In the case of secondary data acquired from administrative records – design of the form for recording and summarising, incomplete coverage and treatment of missing data, definitional consistency, checks on arithmetical errors.
Sampling design: uni-stage or multi-stage, procedure for stratification and selection at very stage; Formula for estimation of parameters.
Procedure for control and assessment of sampling and non-sampling errors; Manual and computerised procedures of scrutiny and editing of data; Methods for imputation of missing or rejected observations.
Data handling errors - Errors in data capture, editing, coding of open-ended textual responses, data processing, etc.
Obligation of Producers of Core Statistics.

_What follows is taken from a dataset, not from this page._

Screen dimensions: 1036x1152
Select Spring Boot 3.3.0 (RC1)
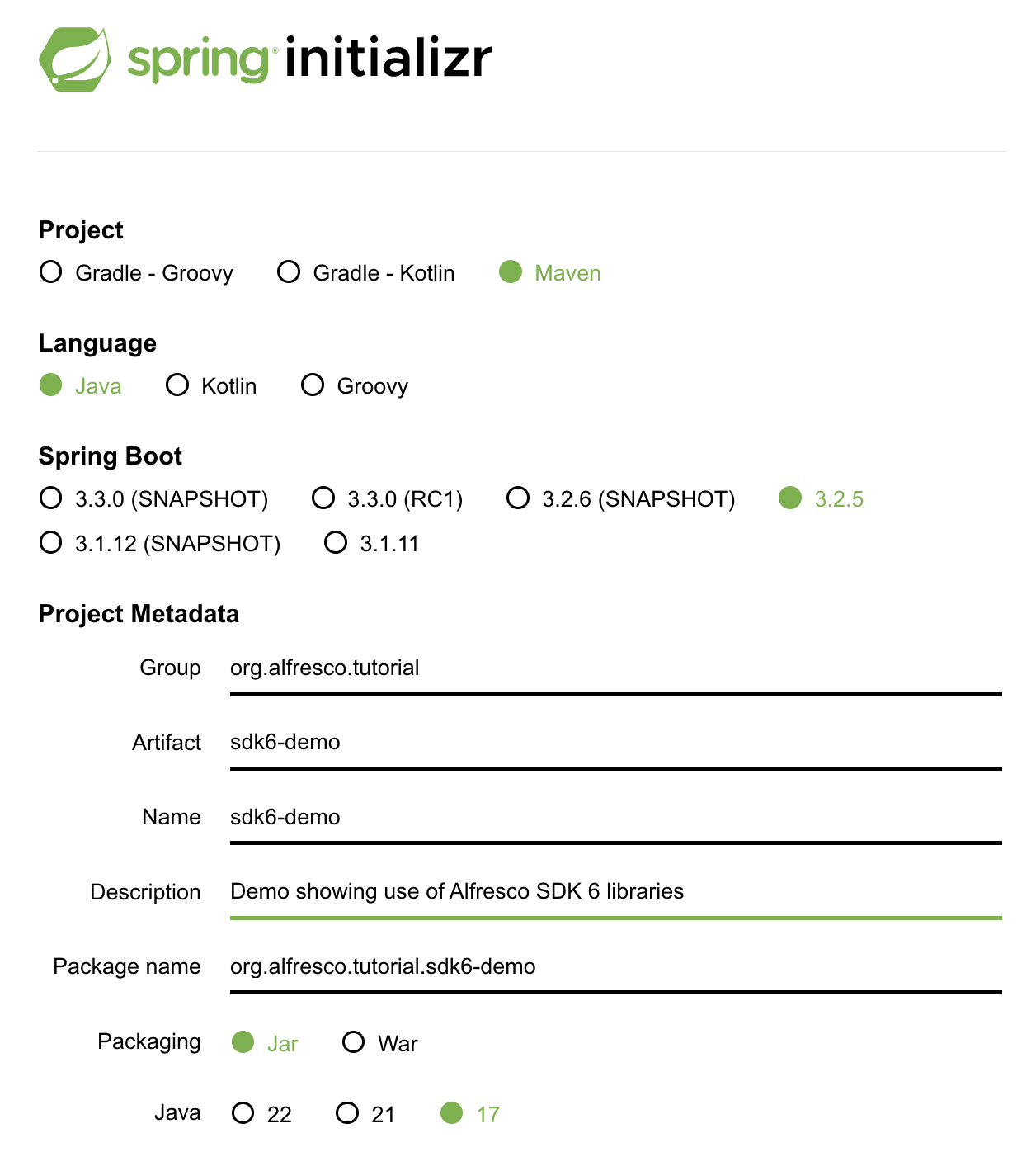pyautogui.click(x=323, y=498)
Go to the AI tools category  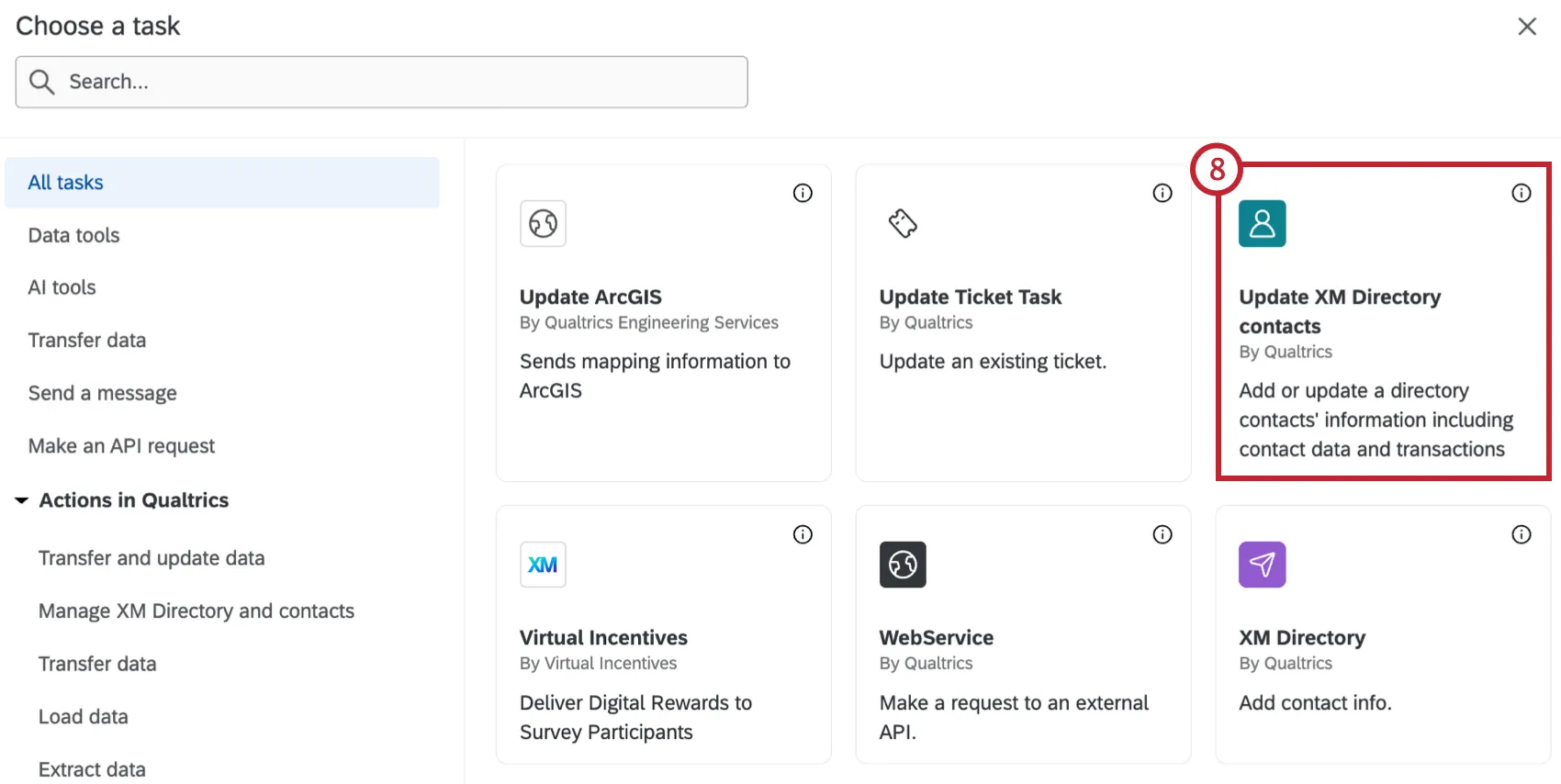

14.9.8 It will be obligatory for every producer of Core Statistics to supply a copy of their report to the NCS for audit. The producer of the report should certify that all standards set by the NCS have been met, or draw attention to deviations, in case there are any. Their reports must contain information on all the above items for audit. In addition, the report should give its own assessment of the magnitudes of sampling and non-sampling errors associated with the more important statistics produced by them.
14.9.9 The NCS may accept the producer’s certificate or carry out an audit of the Report and related documents through the NSO. For the purpose of the audit the NCS may call upon the producer to supply additional records or documents. The result of the audit would be communicated to the producer and would also be included in the annual report of the NCS.